Вскоре после осмотра этого чума заболели четверо: Савельев, Саша Чикин, Кулешов и Кудрявцев. Там заразились, в другом ли месте, кто знает... Да и надо ли знать... Иван Павлович (тогда-то просто Ваня Рогов) вместе с Костей (теперешним Константином Кузьмичом) ухаживали за больными как могли. Сначала Савельев говорил, что делать, потом впал в беспамятство. И остальные метались в бреду.
Могилы вырыли на взгорке. Тела их, как приказал Савельев, засыпали хлорной известью и предали земле.
Никто из них в бога не верил, но когда через год Иван Павлович приехал сюда на практику, четыре больших креста уже стояли на могилах.
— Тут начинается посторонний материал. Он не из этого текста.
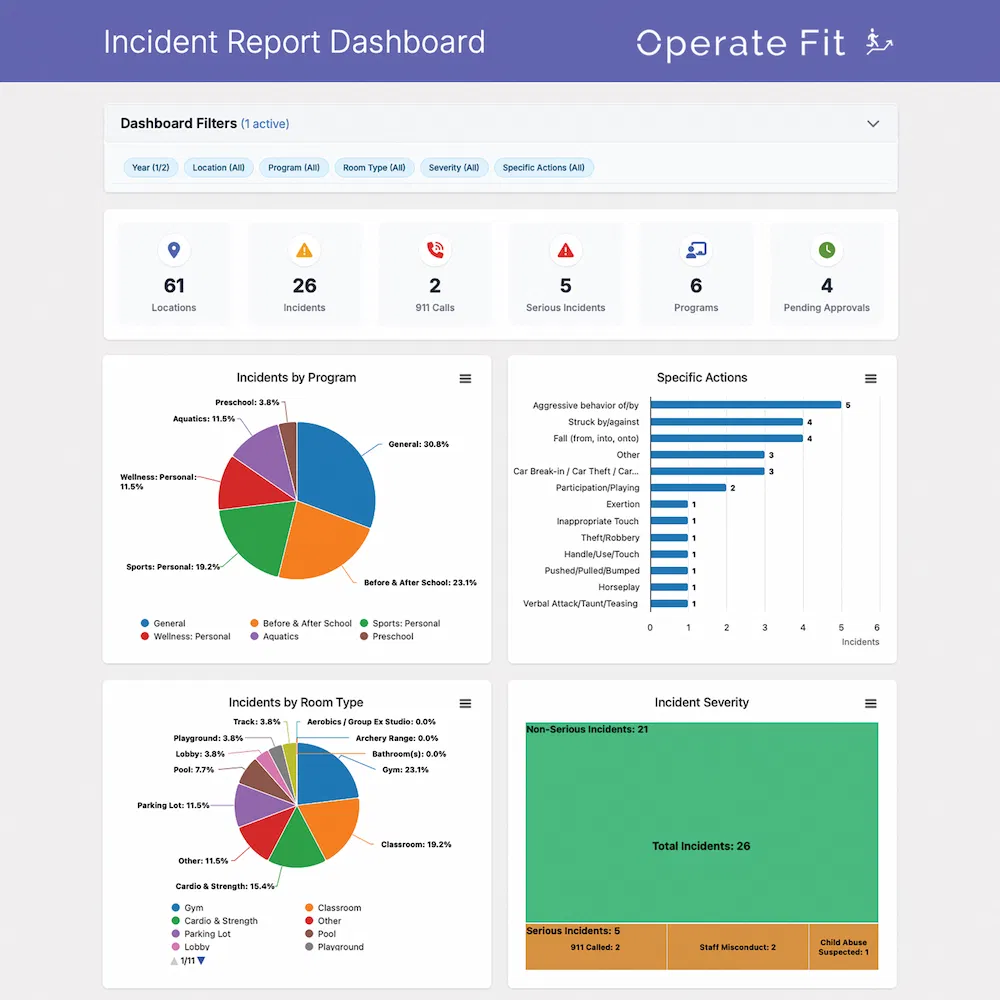Screen dimensions: 1000x1000
Task: Click the Operate Fit runner logo icon
Action: (878, 42)
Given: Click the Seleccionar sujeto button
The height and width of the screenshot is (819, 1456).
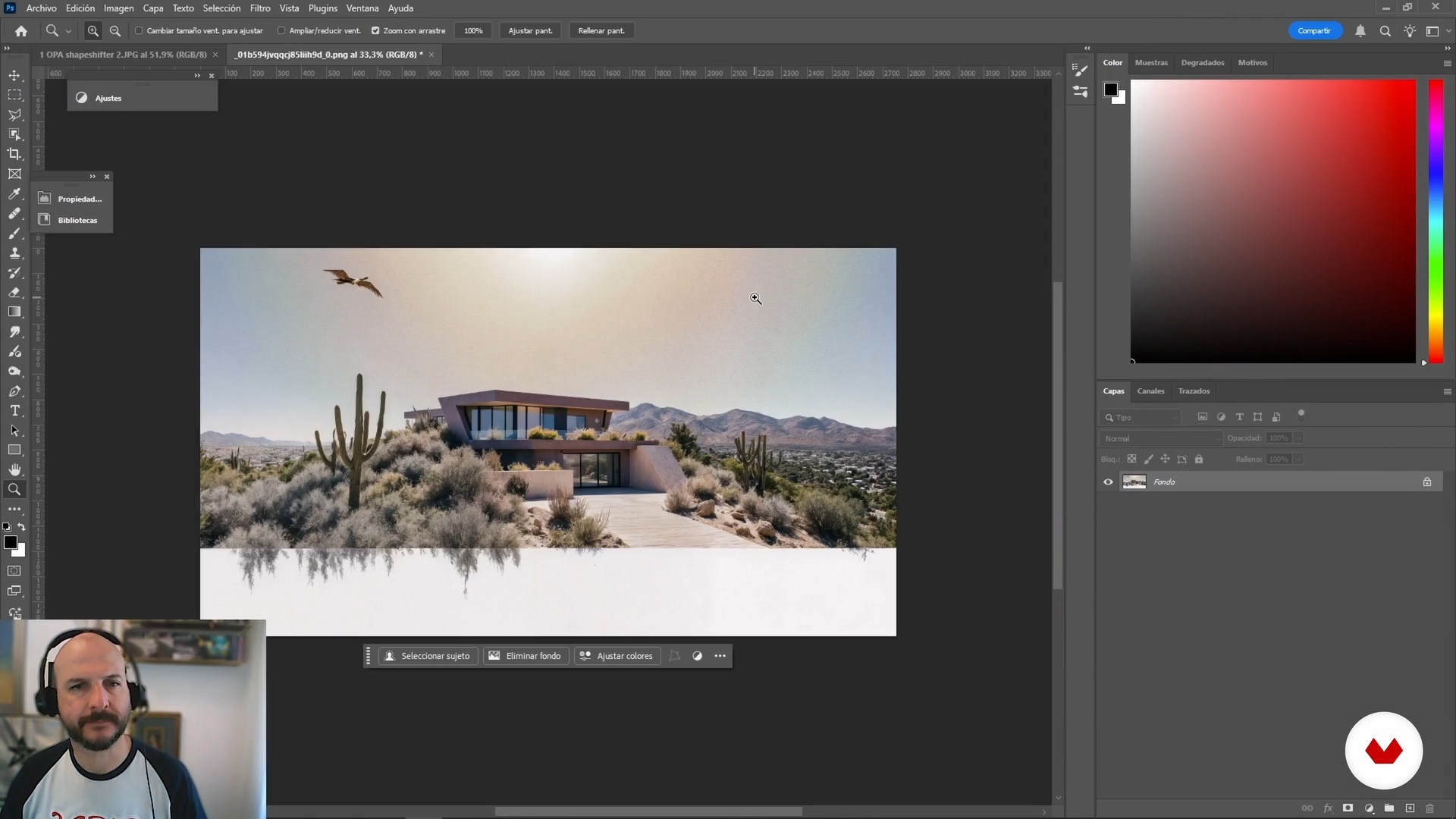Looking at the screenshot, I should tap(428, 656).
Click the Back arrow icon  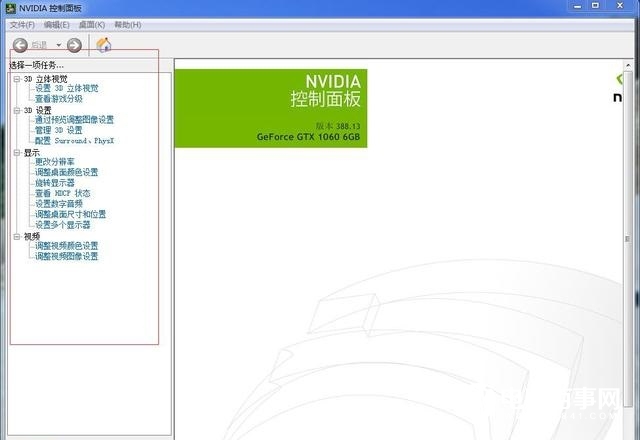tap(20, 45)
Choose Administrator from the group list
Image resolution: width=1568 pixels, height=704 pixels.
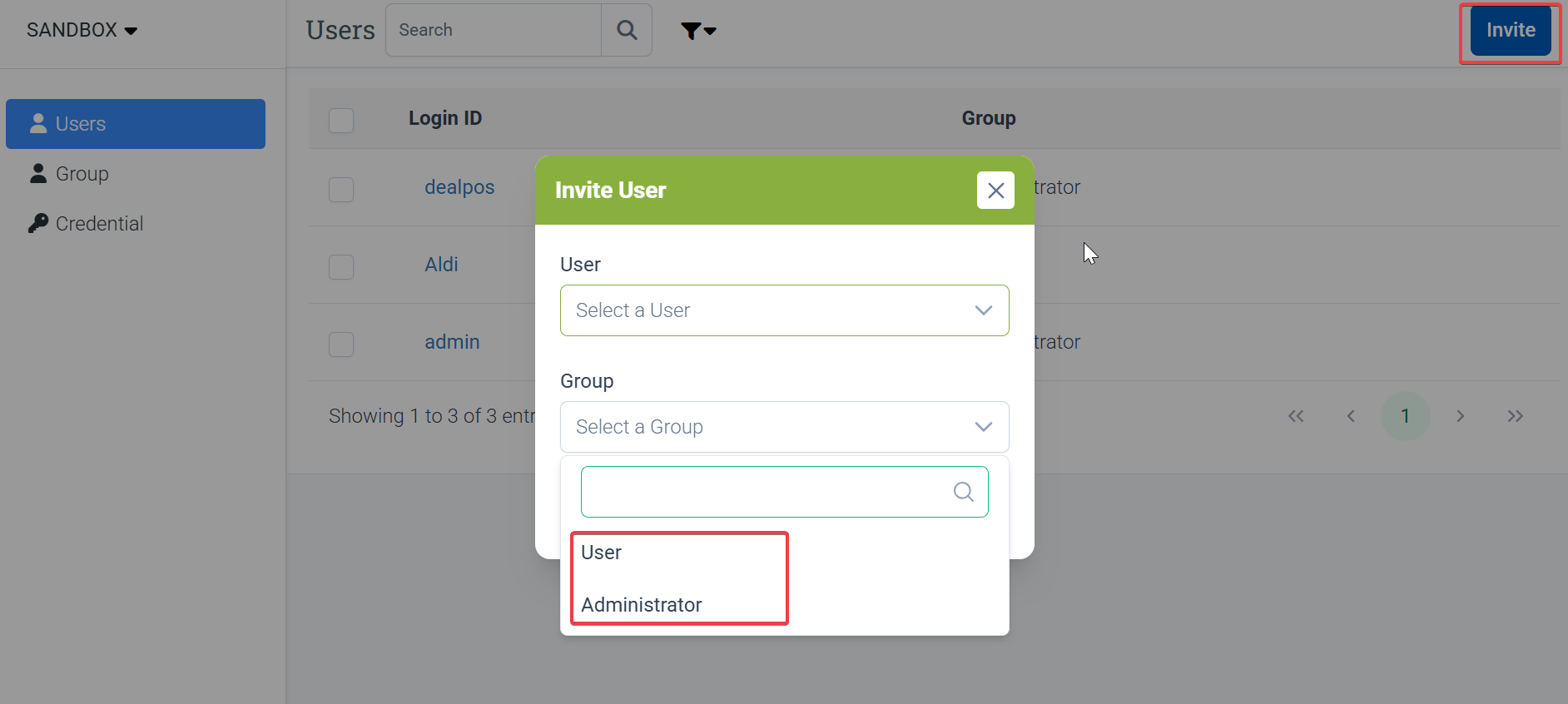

...Не надевая старой соломенной шляпы, Иван Павлович медленно сошел с холма, побрел по зарослям к реке. Иногда нога натыкалась на багульник, и одуряющий аромат вспыхивал, как костер. Птицы срывались с низких березок, светились редкие цветы, и морошка уже зажелтела яркими пятнами в зелени.
Рогов знал, что Константин Кузьмич где-то рядом. Он никогда не ходил к крестам вместе, но всегда оказывался неподалеку. Вот и сейчас он здесь, под обрывом у самой воды со своей рыболовной снастью.
Стоя на обрыве, Иван Павлович смотрит на друга. Темные мысли остаются за спиной, у крестов. Неожиданная радость приходит сама, неизвестно почему. Может, потому, что они еще живут на земле. Может, потому, что день обещает быть ясным и прохладным. Может, потому, что впереди поездка в тундру. А верней всего потому, что неподалеку стоит этот старый человек в резиновых сапогах, ватнике и треухе, с опущенными ушами.